L’intervento straordinario nel Mezzogiorno ha bisogno di un Dicastero? O questa ipotesi a volte definita formalmente in qualche Governo e a volte aggregata al Ministero per la coesione territoriale e il coordinamento delle Regioni, è da abbandonare? Devo essere sincero ma, forse, istituire un apposito Dicastero per il Sud significa ghettizzare ulteriormente il Sud. Sarebbe, a mio avviso, più utile istituire un organismo all’interno, sempre del Dicastero dello Sviluppo organico del Paese prima proposto, la cui missione dovrebbe essere quella di garantire le evoluzioni e la crescita di quelle Regioni il cui Prodotto interno lordo (Pil) pro-capite è inferiore al 75 per cento della media comunitaria.

È talmente chiara e geograficamente definita a scala comunitaria questa area da non richiedere ulteriori interpretazioni: le Regioni del Paese che vivono contestualmente una simile caratteristica sono proprio le otto Regioni del Sud. Quindi potrebbe al massimo istituirsi, all’interno di questo nuovo Dicastero, un organismo simile alla ex Cassa del Mezzogiorno. Sicuramente, solo l’accenno ad una simile proposta genererà numerose critiche quali ad esempio: aggregare tre Dicasteri significa creare un Maxi-Dicastero, significa creare una aggregazione di competenze, significa concentrare il potere in un unico Ministro e, quindi, sbilanciare l’articolazione della stessa compagine di Governo. Rispondo subito a queste critiche ricordando, tra l’altro, come accennato in precedenza, che il Ministero dell’Economia e delle Finanze al suo interno aggrega, in modo trasversale, tutte le competenze di tre passati Dicasteri; tre Dicasteri che avevano competenze senza dubbio più rilevanti ed incisive di quelle dei tre Dicasteri prima scelti.

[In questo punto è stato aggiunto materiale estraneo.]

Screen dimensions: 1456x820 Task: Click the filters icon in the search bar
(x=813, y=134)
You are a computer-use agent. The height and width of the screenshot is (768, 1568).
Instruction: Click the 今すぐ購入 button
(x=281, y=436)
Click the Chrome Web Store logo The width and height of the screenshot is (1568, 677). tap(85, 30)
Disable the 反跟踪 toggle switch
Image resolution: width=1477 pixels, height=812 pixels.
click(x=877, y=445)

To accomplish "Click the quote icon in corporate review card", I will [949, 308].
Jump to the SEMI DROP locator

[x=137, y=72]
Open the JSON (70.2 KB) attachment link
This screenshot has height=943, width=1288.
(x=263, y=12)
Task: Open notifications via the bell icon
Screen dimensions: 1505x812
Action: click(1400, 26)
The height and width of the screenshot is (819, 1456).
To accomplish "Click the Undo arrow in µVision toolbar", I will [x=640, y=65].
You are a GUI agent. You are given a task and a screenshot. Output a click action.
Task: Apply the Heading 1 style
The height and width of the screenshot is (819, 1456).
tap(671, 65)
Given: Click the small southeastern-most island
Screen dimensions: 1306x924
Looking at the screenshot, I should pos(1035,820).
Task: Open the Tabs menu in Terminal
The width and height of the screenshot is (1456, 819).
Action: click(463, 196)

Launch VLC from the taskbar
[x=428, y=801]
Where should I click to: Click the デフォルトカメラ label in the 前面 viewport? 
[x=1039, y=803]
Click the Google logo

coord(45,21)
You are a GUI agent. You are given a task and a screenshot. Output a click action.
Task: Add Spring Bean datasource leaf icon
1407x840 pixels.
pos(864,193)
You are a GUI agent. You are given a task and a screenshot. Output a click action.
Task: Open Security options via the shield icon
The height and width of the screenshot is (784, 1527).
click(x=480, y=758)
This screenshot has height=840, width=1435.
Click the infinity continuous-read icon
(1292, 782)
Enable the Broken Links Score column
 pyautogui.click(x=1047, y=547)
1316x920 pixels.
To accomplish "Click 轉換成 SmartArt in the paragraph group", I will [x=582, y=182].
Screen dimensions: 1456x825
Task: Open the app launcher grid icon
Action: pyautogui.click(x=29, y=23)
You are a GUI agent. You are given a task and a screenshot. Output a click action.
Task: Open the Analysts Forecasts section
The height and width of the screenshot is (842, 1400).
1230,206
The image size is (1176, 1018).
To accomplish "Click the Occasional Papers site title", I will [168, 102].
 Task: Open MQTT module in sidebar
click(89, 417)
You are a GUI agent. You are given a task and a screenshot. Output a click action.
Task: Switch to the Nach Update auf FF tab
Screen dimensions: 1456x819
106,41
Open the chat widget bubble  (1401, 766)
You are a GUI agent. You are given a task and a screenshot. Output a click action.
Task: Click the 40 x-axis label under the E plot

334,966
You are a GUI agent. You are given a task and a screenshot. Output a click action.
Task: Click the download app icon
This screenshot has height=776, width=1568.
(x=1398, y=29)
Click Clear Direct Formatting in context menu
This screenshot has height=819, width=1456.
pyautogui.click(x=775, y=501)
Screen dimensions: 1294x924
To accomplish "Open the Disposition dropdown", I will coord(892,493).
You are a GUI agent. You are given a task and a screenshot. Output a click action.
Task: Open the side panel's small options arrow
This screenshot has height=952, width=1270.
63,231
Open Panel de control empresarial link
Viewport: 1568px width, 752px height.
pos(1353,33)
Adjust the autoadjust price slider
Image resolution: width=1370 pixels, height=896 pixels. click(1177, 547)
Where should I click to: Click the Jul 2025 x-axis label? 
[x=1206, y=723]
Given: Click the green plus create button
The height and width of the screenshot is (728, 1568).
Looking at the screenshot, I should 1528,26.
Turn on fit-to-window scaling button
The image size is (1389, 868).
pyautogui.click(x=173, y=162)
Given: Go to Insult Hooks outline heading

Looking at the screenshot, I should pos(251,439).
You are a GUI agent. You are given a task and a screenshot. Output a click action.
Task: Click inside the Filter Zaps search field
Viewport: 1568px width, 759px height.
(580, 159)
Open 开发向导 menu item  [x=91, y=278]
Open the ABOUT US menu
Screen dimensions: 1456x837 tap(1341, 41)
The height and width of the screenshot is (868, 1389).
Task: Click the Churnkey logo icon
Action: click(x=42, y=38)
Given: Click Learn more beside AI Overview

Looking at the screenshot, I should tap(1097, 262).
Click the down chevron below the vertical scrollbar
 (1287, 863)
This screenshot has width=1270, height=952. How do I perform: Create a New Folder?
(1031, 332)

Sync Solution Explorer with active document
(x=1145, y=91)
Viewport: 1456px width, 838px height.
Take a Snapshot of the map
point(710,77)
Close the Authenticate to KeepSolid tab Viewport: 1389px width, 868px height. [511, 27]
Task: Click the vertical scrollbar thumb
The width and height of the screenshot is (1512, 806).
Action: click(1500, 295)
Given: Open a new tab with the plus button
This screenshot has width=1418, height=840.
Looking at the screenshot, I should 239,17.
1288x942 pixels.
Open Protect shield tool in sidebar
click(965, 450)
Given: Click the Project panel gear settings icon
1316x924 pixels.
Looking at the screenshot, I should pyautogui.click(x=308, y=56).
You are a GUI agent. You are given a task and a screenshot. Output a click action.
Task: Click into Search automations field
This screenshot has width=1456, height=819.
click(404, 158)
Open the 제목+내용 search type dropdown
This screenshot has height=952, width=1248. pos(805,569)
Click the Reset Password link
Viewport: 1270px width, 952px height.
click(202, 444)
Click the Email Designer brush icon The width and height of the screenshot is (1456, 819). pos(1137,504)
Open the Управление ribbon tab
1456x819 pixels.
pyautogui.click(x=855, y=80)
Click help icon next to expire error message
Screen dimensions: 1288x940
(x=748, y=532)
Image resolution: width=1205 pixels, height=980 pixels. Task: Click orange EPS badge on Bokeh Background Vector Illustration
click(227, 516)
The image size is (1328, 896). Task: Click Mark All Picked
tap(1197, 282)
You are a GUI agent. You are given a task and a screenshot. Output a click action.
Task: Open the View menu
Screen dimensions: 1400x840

Sono sicuro che una simile riforma non solo non sarà presa in considerazione ma, addirittura, non sarà presa in considerazione perché creerebbe discrasie tra i vari ministri che attualmente sono titolari dei tre Dicasteri; questa paura dimentica però che i ministri passano, che le legislature passano, invece lo Stato e la sua funzionalità diventano la condizione essenziale per la crescita e lo sviluppo organico del Paese. Continuiamo a temere questo tipo di riforme, continuiamo ad aver paura solo di ipotizzarle e assisteremo sempre più a fenomeni quali quelli legati alla sistematica presa d’atto di eventi catastrofici come quelli in Toscana, alla lentezza nell’avanzamento delle opere, alla incapacità della spesa, alla assurda differenza tra redditi pro capite del Sud e quelli del Centro Nord. Ha ragione il professor Cassese: forse il Pnrr è una riforma salutare, che ci farà capire l’urgenza di un simile processo riformatore.